There’s two things that all 13 to 14 year olds really enjoy: hearing horror stories and telling horror stories. A few weeks ago, we read Poe’s “Tell Tale Heart” in class. Naturally class participation and test scores just leaped through the ceiling for this unit of study. A few exuberant students confided to me that they enjoy writing, especially suspense. In fact a few of them are devotees to on-line writing groups that openly share their material. As the natural course of things goes, several kids now meet Wednesdays during lunch in a small writers circle to talk about what we write, lend support and encouragement, offer friendly advice , and even plan a film projects (movie trailers for their stories).
As they have learned, writers write best when writing about the things with which they’re familiar. On that note, I told them about a true story that I had been mulling over for a while, hoping to put down on paper.
The school at which I had been teaching was enshrouded for days in a dense gray fog that clung to your skin, clothes and lungs like thick grease. Even on the clearest early December day, the school was a dark smudge in the heavy vapor that enveloped it and the surrounding fields. The 8 foot brick walls were defenseless against this malingering nebulous malaise. As I worked late that Friday evening (even the night custodians had left), my room was a capsule of light in the bleak darkness outside the window. My reflection against the glass pane was the only sign of life to keep me company until the town’s limits a quarter mile away. I was working feverishly late into Friday night to finish grades before the Christmas break that began in just a few, short days.The funny thing about fog is that it not only limits visibility, but it muffles sound as well. That is why I was surprised to hear the soft clack and rattle of the chain link gate outside my room as someone was obviously trying to scale its galvanized mesh barrier. “Skaters,” I mused to myself. We had been issues with them coming onto campus during late night hours recently. I took a swig of my lukewarm acerbic coffee, and continued on with my work, glancing outside occasionally into the black amorphous mass outside my window. My work was interrupted, however, by the soft rattle of classroom door handle turning and shaking. Damn skaters, I thought. Slapping my red pen down on the desk, I pushed away from the dark simulated wood writing surface and stalked over to the door. I brief moment of reason overcame my anger, and I decided to slowly and quietly open the door instead of bursting into the dark without know who or how many people were outside my class.

● Tasks to carry out
a - Retype the stretch of the teacher's post from "There’s two things" through "for their stories).".
b - Does each statement agree with the teacher's post? Answer yes or no and quote the deciding words.
(i) The class read Poe's "Tell Tale Heart" a few weeks ago.
(ii) The students' writers circle meets on Fridays.
(iii) The school's brick walls were 10 feet tall.
c - Answer from the teacher's post:
(i) What do the students plan as film projects?
(ii) How far away were the town's limits?
(iii) What color was the pen the narrator slapped down on the desk?
The material that comes next has no connection to the teacher's post.

● Dataset content
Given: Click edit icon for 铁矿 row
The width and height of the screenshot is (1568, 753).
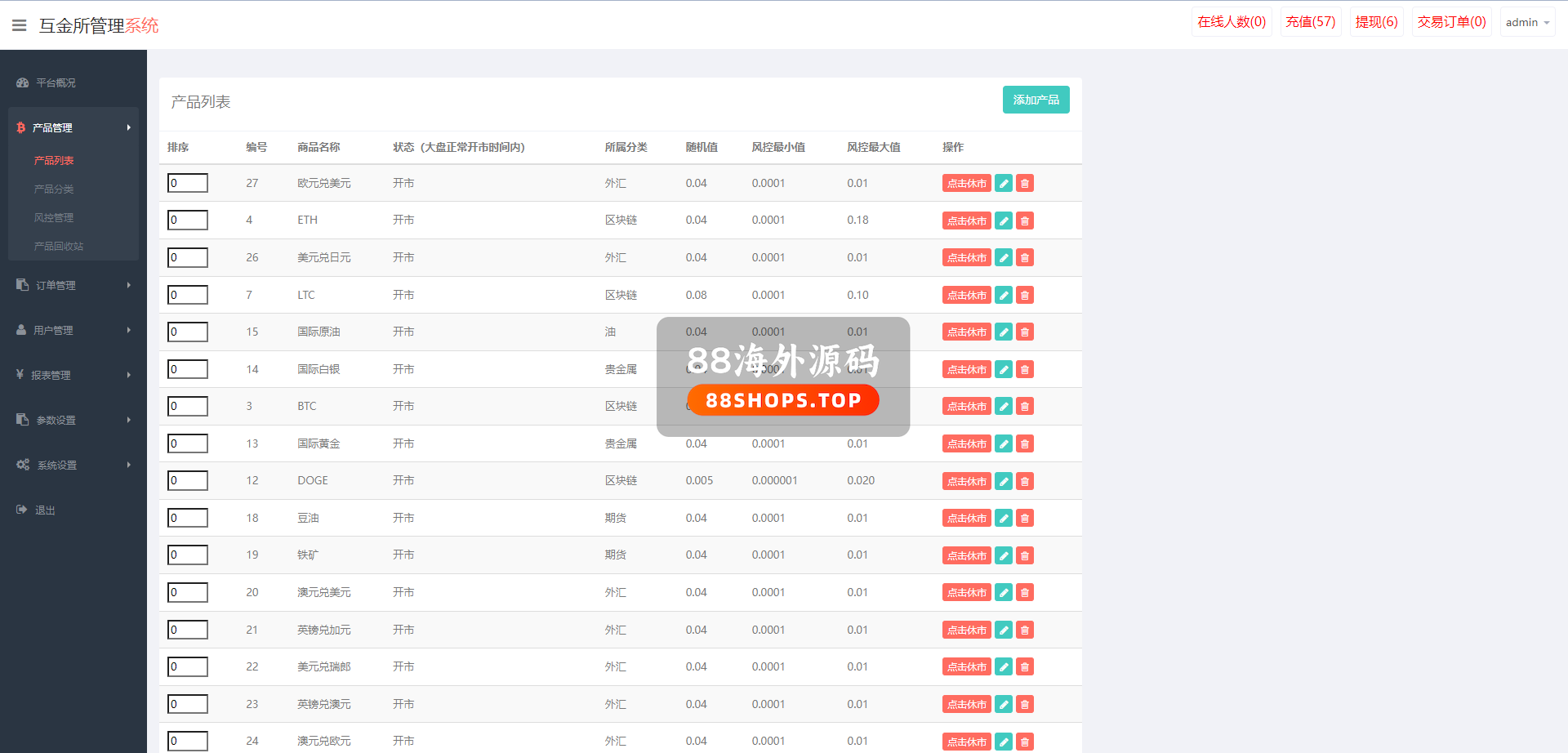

● Per-task outputs
a -
There’s two things that all 13 to 14 year olds really enjoy: hearing horror stories and telling horror stories. A few weeks ago, we read Poe’s “Tell Tale Heart” in class. Naturally class participation and test scores just leaped through the ceiling for this unit of study. A few exuberant students confided to me that they enjoy writing, especially suspense. In fact a few of them are devotees to on-line writing groups that openly share their material. As the natural course of things goes, several kids now meet Wednesdays during lunch in a small writers circle to talk about what we write, lend support and encouragement, offer friendly advice , and even plan a film projects (movie trailers for their stories).

b -
(i) Yes: "A few weeks ago, we read Poe’s “Tell Tale Heart” in class."
(ii) No: "several kids now meet Wednesdays during lunch"
(iii) No: "The 8 foot brick walls"

c -
(i) Movie trailers for their stories.
(ii) A quarter mile away.
(iii) Red.